**Data for the task:**
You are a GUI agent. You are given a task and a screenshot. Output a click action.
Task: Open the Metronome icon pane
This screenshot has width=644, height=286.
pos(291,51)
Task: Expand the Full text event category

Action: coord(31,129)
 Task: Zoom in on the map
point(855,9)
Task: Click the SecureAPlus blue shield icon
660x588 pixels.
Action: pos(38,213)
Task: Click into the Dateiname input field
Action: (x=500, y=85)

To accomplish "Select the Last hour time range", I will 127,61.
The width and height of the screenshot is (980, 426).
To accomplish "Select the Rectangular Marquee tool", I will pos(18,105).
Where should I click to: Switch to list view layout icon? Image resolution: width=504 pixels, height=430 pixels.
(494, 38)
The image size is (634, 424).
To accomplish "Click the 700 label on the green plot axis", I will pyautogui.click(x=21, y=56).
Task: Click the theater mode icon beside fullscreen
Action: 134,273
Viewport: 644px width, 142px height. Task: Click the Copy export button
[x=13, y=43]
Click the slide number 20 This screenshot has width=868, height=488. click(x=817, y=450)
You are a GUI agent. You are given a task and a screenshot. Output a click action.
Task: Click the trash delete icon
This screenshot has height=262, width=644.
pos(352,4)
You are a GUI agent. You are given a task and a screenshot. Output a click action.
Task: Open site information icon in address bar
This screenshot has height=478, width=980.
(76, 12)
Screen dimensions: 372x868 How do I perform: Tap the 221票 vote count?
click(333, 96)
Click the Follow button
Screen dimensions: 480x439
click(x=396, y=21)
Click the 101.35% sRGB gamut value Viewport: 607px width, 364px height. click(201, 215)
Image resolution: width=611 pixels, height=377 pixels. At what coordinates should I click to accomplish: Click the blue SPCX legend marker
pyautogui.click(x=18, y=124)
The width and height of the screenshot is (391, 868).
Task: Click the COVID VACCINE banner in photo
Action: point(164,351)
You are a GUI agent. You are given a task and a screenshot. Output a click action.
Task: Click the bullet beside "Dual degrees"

**Work task:**
Using the entries above, give again exactly the lines from the line holding "Screen dimensions: 372x868" through the line holding "Click the 101.35%". Include both end lines and nothing else.

**Exercise response:**
Screen dimensions: 372x868 How do I perform: Tap the 221票 vote count?
click(333, 96)
Click the Follow button
Screen dimensions: 480x439
click(x=396, y=21)
Click the 101.35% sRGB gamut value Viewport: 607px width, 364px height. click(201, 215)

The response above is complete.